Aim of the exercise>
With the pictures omitted, write out the entries that follow exactly as they stand.
■ ■ ■ ■ ■ ■ ■
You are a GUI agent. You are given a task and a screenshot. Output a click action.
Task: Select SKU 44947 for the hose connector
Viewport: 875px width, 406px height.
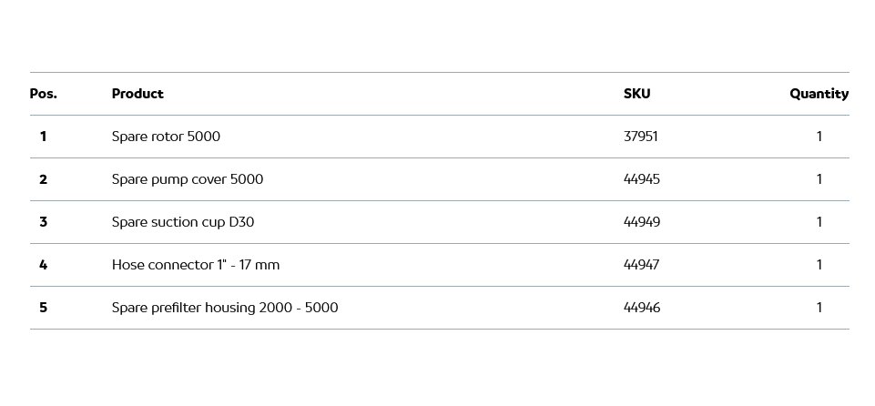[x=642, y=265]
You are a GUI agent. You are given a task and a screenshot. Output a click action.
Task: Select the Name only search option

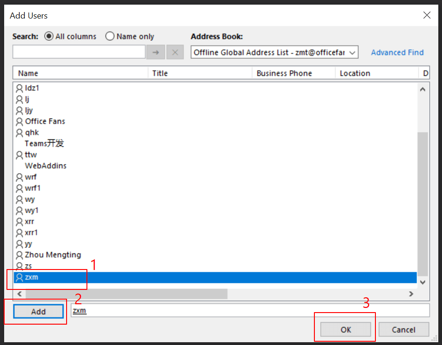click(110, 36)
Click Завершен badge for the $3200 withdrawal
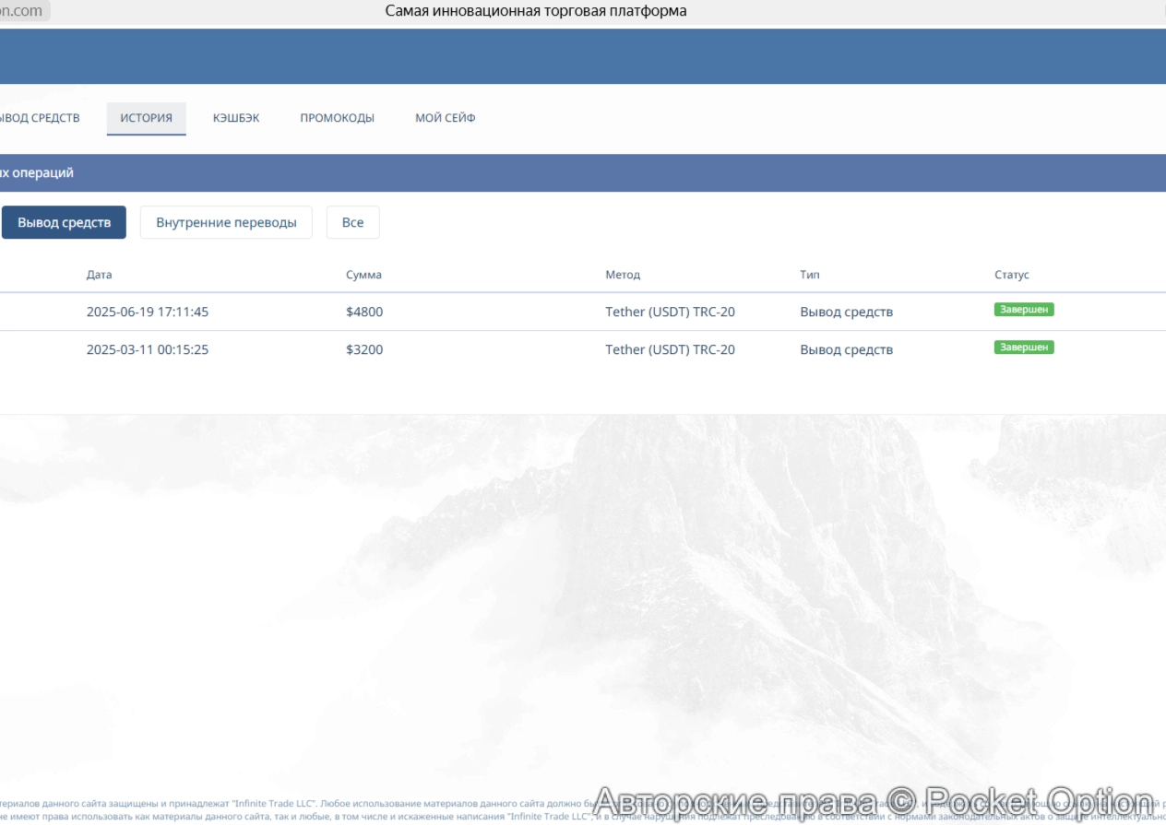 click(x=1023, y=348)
■ ■ ■ ■ ■ ■ ■
Exercise output>
You are a GUI agent. You are given a task and a screenshot. Output a click action.
Task: Select SKU 44947 for the hose connector
Viewport: 875px width, 406px height.
[x=642, y=265]
You are a GUI agent. You are given a task and a screenshot. Output a click action.
Task: Select the Name only search option

click(110, 36)
Click Завершен badge for the $3200 withdrawal
 click(x=1023, y=348)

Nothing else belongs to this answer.